The Brazilian Agribusiness
Brazil has a wide array of climates within its country. The country has consistent rainfall, plentiful solar energy, and approximately 13% of the drinking water available in the world. Brazil still has 90 million hectares of fertile land. A hectare is a metric unit of square measure equal to 100 acres. It is estimated that in 10 years, Brazil will be the most agricultural country on the planet.
Brazil has always been widely acknowledged for its role in the export of commodities. This is because they are the primary exporter of coffee, soy, meat, and orange juice. The development of new technologies in the country has caused Brazil to have what is considered the strongest economy in Latin America.

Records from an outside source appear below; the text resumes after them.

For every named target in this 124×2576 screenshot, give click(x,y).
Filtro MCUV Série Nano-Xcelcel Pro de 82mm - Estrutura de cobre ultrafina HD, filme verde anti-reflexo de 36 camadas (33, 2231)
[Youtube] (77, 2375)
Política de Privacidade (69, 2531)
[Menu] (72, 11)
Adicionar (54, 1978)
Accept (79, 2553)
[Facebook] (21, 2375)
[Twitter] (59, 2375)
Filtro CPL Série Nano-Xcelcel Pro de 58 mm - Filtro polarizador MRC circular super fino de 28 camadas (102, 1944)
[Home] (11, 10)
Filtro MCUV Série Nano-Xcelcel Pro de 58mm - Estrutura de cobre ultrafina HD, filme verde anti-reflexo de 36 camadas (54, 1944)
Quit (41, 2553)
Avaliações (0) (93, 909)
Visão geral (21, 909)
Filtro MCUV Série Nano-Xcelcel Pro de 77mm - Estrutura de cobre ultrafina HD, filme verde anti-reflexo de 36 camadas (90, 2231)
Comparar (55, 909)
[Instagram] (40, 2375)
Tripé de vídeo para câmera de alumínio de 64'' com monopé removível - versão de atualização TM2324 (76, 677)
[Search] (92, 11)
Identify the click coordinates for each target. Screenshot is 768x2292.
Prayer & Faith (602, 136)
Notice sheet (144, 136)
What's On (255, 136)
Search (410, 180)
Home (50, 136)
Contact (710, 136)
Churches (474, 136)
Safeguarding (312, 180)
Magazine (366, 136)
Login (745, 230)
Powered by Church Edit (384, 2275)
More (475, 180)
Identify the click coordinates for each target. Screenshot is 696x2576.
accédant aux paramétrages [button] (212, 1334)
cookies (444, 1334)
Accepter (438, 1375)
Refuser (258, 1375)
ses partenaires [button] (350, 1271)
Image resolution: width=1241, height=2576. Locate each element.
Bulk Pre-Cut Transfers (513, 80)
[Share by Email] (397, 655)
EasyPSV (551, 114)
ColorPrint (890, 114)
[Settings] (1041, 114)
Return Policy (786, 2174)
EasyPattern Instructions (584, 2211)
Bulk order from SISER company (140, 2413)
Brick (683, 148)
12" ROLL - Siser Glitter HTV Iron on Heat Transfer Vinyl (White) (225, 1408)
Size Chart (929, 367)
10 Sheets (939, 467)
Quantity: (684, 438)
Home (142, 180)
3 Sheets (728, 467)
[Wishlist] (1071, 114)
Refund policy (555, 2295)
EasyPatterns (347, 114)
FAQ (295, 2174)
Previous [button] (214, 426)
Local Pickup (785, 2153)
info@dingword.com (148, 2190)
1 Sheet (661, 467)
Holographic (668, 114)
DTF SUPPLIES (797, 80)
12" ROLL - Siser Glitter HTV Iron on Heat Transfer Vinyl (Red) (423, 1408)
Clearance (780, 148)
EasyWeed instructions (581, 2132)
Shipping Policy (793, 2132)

As of today, Brazil now has more refined exports, including airplanes and cars. This change in the economy’s structure symbolizes a shift from a more colonial world into a more technological one. Despite this, these changes have also brought about the merging of the two sectors. The development in technology has helped agribusiness in Brazil.
As agribusiness strengthens, new demands arise. This happens because they must maintain and even exceed the high level of production that is occurring. Despite its challenges, logistics and the financial market are beginning to see agribusiness as lucrative and promising.
Mergers & Acquisitions
Between 1993 and 2010, 7.012 mergers & acquisitions (with an entire known value of $707 billion USD) that involved Brazilian firms were announced. Mergers and acquisitions (known as M&A) refer to corporate strategy, corporate finance, and management. This deals with buying, selling, dividing, and combining different companies that can help an enterprise grow quickly. This is growth in its sector or location of origin or a new field or new location. 2010 reached a new record with a value of $115 billion in transactions. The largest transaction that has involved Brazilian companies was when Cia Vale do Rio Doce acquired Inco in a tender offer that was $18.9 billion.
The Right Language Variant
Finally, don’t forget that the language of choice in Brazil is Brazilian Portuguese.